Today I got an email from a random tech recruiter for a contract position in another state. This in and of itself isn’t that uncommon. I receive these emails and phone calls somewhat regularly.
The reason I am talking about this on here was because one part of the job description leaped out at me:
· Fulfills department requirements in terms of providing work coverage and administrative functions during periods of personnel illness, vacation or education
Let me see if I am interpreting the HR jargon correctly. It appears that part of the job requirement is to be a secretary if someone who is one is either ill, on vacation, or attending school.
Seriously? This is a three month contract where the job requires the candidate to have a computer science degree and two years of professional experience coding HTML5, C#.Net, and JQuery and they want you to show up at work and randomly be assigned to answer phones?
Who on earth would want to work for a company where your skills are treated like that? What you are doing is so inconsequential that you can randomly be pulled to do something that requires minimal training and thinking?
When I see this job description, it tells me several things:
– My work is not valued, so I personally won’t be treated with respect. I also will not be paid adequately for my skills, because they too are not valued.
– This company is penny wise and pound foolish. They considered their workers as “resources” in the worst possible usage of the word. Their workers are nothing more than Tetris pieces to be placed where they can fit.

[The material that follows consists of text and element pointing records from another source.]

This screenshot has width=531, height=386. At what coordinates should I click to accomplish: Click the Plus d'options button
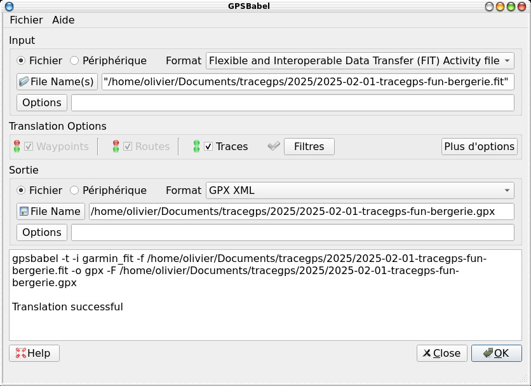pos(479,146)
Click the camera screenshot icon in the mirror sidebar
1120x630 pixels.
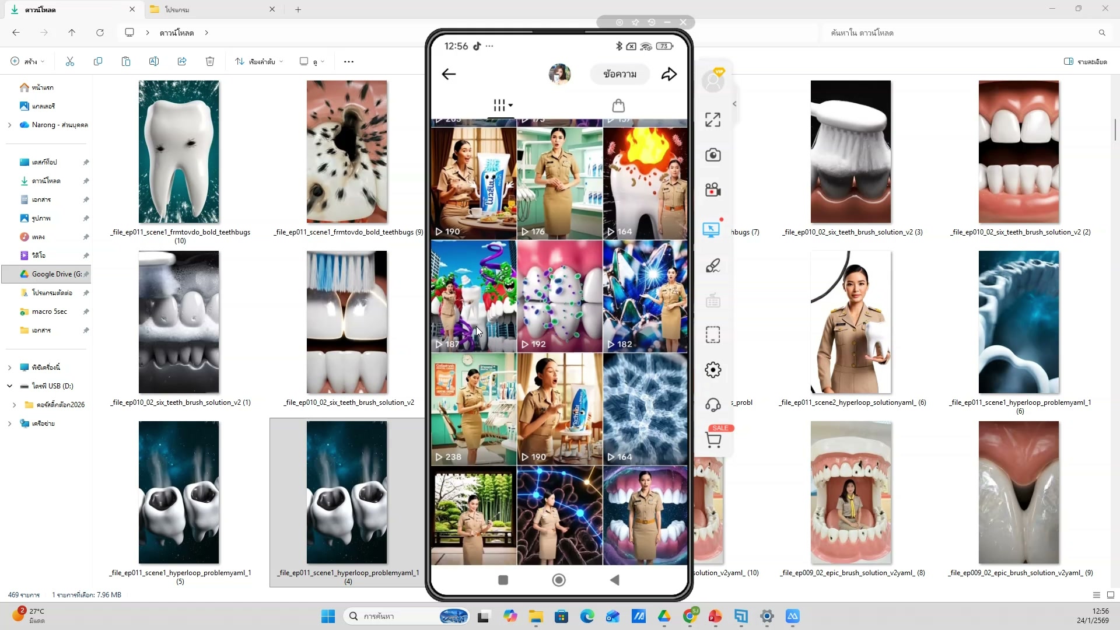click(713, 155)
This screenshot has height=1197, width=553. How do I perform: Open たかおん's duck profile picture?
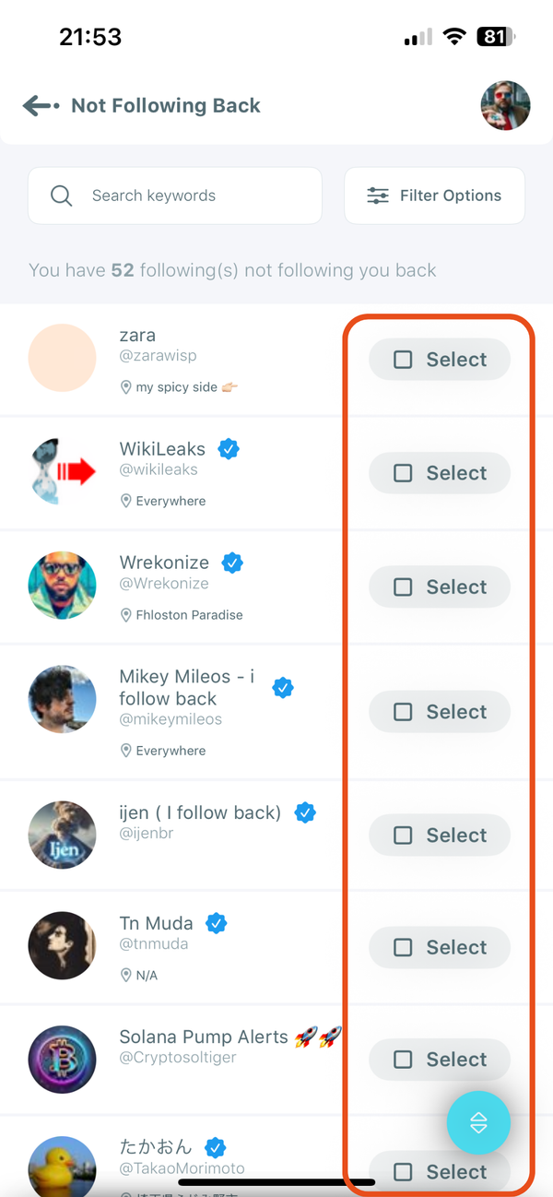point(62,1167)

– This company is not interested in establishing a cohesive work force. There will be no institution knowledge because the people working on this project are going to be gone in a few months. No one at the company will treat you with respect because you are going to be gone in a few months anyway, so why bother? The odds of getting a good reference from here is minimal because no one will know what you are supposed to be doing because you will randomly be placed at the front desk to answer phones.
So this is position for someone who doesn’t mind running in a hamster wheel, running constantly but not going anywhere. This company is not interested in attracting top talent and will likely ignore bullying and incompetence because it is easier to turn a blind eye to such behaviors.
Yes, this is a recession. When there is a larger supply of workers than there are positions available, people tend to stop treating their workers with respect or pay them well.
However, it is not a recession for computer programmers, especially ones that have highly in demand skills like HTML5. No one worth a damn is going to tolerate being treated with this degree of disrespect. In fact, I am highly dubious that this company would even know what kinds of questions to ask a developer to determine whether they actually know how to code.
So, random tech recruiter who sent me this email, thank you sincerely for thinking of me for this opportunity, but I have not given up on the hope that I will one day be a great software developer. I am trying to establish a career, not find a job. There is a difference.